31 Days of Stories 2011, Day 6: “An Ideal Companion” by Michael Christie

May 6, 2011 by · 1 Comment 

From The Beggar’s Garden

The stories in Michael Christie’s debut collection are about loneliness, and the lengths to which human beings will go to forestall or combat it. The protagonist of “An Ideal Companion,” Dan, is a Web designer living alone in Vancouver. He accepts a commission to design a website for a deli that sells organic food for dogs, and as a result of this work, decides that he should have a canine companion in his life. He chooses an Andalucian woolfhound, an almost extinct breed, that must be flown in from a breeder in Saskatchewan. Dan and the dog, which he names Buddy, begin to negotiate the realities of their new life together, and one day Dan meets Ginnie in a dog park. Ginnie is a nurse who has a Kerry blue terrier named Josephine; Buddy and Jo become fast friends and Dan finds himself falling into a friendship with Ginnie.

The problem is that Ginnie has a physical deformity: a harelip that becomes the focus of Dan’s attention. He fixates on it, self-consciously avoiding eye contact with Ginnie “lest she think he was looking at it.” When Dan’s best friend and ex-bandmate Winston invites Dan and Ginnie to his house for a barbecue, Dan worries “about having failed to prep his friend for Ginnie’s harelip.” Winston and his wife, Marta, however, seem entirely oblivious to Ginnie’s affliction – somewhat ironically, since Marta is a beautician whose own face is “G-force tight with the hue of a professionally roasted turkey.” The only explanation Dan can come up with for Marta’s apparent indifference to Ginnie’s deformity is that she must have “seen her share of disfigurement in the makeup-artist-slash-aesthetician business.”

Data excerpt –
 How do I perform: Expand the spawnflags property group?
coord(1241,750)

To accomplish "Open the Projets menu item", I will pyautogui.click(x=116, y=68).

Required action – Extend the review of "An Ideal Companion" beyond its final sentence, keeping its voice and its focus on Dan, Ginnie, and her harelip.

Response for this exercise –
Dan’s self-consciousness around Ginnie is juxtaposed with Buddy and Jo, who are completely at ease with each other from the start. Dan and Ginnie have an awkward sexual encounter that ends when Ginnie realizes Dan is fixated on her harelip: “She somehow knew her lip had once repulsed him. He started focusing his kisses on her lip to prove to her it wasn’t disgusting. He licked it and gave it playful nibbles, his tongue flicking over its ridge. He let out a sigh to show her how pleased and relaxed he was by all of this.” Dan’s extraordinary attempts to prove his ease around Ginnie have precisely the opposite effect, alienating her and shutting down any connection that might have developed between them. The dogs, on the other hand, feel no such hesitancy: the final scene of the story has Dan, who has been given custody of Jo while Ginnie travels to Toronto to tend to her gravely ill brother, walking in on the two dogs having enthusiastic sex with one another. “Buddy perked up and regarded Dan with a sort of smile, mostly on account of his mouth being just shaped that way, but Dan knew that there was real joy there, the little guy probably felt he was back in Spain, releasing some tension after a long day of vigilant herding.”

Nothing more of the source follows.